批判と提案のあいだにある沈黙〜その1

「法定点検国家 ― 利権が地方を腐らせる」

法定点検や検査という名の制度が、全国のいたるところで行われている。
安全のため、安心のため――そう説明されるが、実際のところ、そうした団体の多くには元役所の職員が天下っている。
点検自体は数十分で終わる。それでも報酬は高い。10分で1万円。
形式と名目の裏で、ちょろい金儲けが身内で回されているのではないか、と感じることがある。
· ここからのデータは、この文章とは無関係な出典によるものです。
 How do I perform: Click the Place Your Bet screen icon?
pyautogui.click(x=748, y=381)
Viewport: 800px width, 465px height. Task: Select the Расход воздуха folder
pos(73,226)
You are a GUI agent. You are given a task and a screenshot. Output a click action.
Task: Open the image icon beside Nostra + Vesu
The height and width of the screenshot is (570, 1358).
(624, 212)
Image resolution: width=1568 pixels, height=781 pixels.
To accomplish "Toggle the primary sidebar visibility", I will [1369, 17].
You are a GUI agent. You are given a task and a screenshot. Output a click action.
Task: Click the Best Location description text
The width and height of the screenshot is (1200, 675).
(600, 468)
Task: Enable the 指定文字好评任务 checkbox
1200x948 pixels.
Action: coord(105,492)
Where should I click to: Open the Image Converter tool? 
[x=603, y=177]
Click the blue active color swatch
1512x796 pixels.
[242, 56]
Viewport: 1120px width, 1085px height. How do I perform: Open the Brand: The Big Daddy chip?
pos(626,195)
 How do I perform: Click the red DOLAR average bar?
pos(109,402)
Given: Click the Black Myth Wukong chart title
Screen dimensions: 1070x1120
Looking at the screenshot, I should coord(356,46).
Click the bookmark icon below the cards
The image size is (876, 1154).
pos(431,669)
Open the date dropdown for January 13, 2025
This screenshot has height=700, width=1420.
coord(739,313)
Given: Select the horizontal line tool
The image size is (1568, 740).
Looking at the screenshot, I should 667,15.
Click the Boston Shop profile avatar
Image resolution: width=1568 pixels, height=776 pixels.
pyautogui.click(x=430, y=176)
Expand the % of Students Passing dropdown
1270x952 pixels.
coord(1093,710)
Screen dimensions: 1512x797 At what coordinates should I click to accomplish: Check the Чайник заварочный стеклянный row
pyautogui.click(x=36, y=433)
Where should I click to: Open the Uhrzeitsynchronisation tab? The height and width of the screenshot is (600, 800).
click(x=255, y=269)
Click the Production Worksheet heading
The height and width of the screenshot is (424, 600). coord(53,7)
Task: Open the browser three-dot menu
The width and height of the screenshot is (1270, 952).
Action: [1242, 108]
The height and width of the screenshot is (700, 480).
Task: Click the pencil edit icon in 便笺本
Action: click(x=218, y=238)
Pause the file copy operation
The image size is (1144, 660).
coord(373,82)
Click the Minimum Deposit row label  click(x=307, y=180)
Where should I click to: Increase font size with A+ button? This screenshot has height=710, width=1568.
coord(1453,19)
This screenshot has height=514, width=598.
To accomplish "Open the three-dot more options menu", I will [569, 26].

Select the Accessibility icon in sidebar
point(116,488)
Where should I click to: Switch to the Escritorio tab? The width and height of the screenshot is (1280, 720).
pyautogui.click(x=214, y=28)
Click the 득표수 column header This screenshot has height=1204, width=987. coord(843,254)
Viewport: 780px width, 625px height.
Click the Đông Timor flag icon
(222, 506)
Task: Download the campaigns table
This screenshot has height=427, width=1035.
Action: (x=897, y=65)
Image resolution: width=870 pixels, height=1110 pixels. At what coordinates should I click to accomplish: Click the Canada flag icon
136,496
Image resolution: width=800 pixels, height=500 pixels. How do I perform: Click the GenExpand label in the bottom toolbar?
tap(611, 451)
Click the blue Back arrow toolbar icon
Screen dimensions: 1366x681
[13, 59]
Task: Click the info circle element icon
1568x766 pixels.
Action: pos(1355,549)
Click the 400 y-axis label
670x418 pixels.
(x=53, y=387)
士業を紹介してもらうと、やはり元役所の職員が現れる。
天下りではないにしても、新規参入を防ぐ「見えない壁」になっているのは確かだ。
そうした仕組みの中で「法定」という言葉は、聖域のように扱われる。
誰も逆らえず、断れず、そして自由に参加できない。
それが今の制度の現実だ。

大荒れだった神戸の知事選を見ても、利権とマスコミ、官僚と政治家の力関係が露骨にぶつかっている。
だが、これは神戸だけの話ではない。
全国の自治体に、規模の違いこそあれ、同じ構造がある。
利権を維持するための制度、制度を守るための慣習。
その上に、地域社会の表面だけを取り繕う「仲良くしよう」という言葉が乗っている。

けれど、その「仲良くしよう」は、たいてい「俺たちに合わせろ」という意味だ。
無意識のうちに、古いネットワークの中で利害を守る言葉になっている。
「仲良く」の本音は、「俺たちを儲けさせろ」なのかもしれない。
実際に、金にならない約束は簡単に破られる。
人情よりも収益、義理よりも手間の損得。
そういう感覚が地方の空気を濁らせている。

そして、その構造は国にも通じている。
政治家も官僚も、地方と同じように「既得権の世界」で動いている。
変わらないのは仕組みではなく、そこに巣食う人の癖だ。
それが積み重なって、国全体がゆっくりと腐っていく。
地方が疲弊しているのは、制度のせいではなく、人の心の鈍さなのだと思う。